A queda dos juros tornou evidente para os investidores o custo da tributação. Como as alíquotas variam segundo o prazo da aplicação, o aplicador parece começar a dar preferência para as alternativas mais simples, já que apenas os ganhos com o imposto menor não compensam os riscos de alongar as aplicações em instrumentos mais complexos.

Outra forte indicação da busca por aplicações conservadoras e sem o custo do Imposto de Renda é o crescimento expressivo de 40% de clientes que passaram a investir em Letras de Crédito Imobiliário (LCI), títulos que, como a poupança, são isentos do IR.

O emagrecimento dos ganhos nas aplicações conservadoras, como os fundos DI, não foi ainda motivo suficiente para que o investidor migrasse em direção ao risco das aplicações de renda variável.

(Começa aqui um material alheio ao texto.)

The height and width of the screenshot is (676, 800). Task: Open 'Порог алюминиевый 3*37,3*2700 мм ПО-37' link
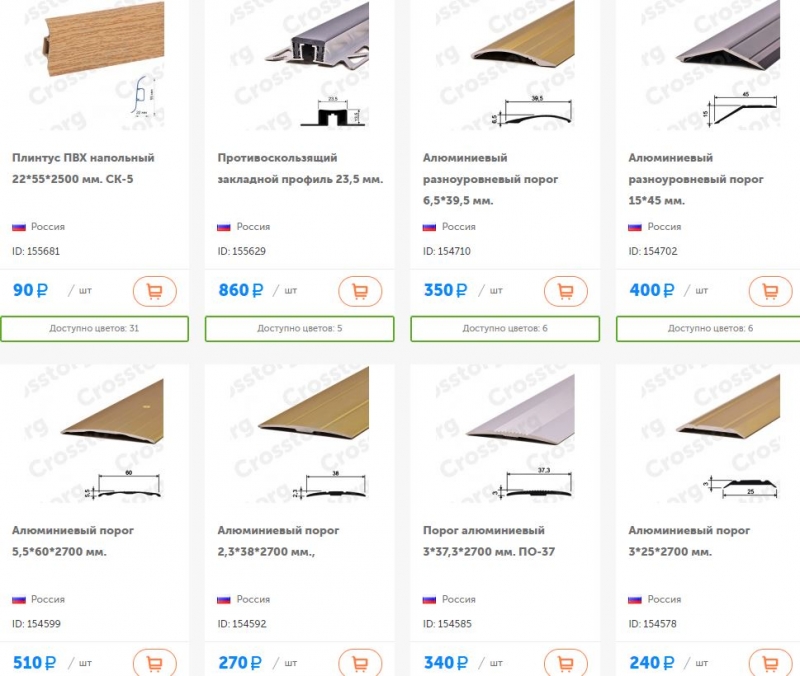tap(489, 541)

O número de pessoas físicas na bolsa caiu 3% entre julho de 2011, pouco antes do início dos cortes de juros, e julho deste ano, para 579,3 mil. A fatia desses investidores no volume negociado - que já chegou, nos melhores momentos, a um terço do total - passou de 11,95% para 10,15%. No setor de fundos, não se viu sinal de migração. Entre julho de 2011 e julho deste ano, a parcela das carteiras de ações no patrimônio líquido total da indústria permaneceu ao redor dos 9%.

Não há uma explicação única para o imobilismo. As frustrações recentes com a bolsa são um dos motivos. Outro é a busca, em um primeiro momento, por opções mais rentáveis dentro do próprio universo da renda fixa. E um terceiro é a prudência diante de mudanças que podem não perdurar.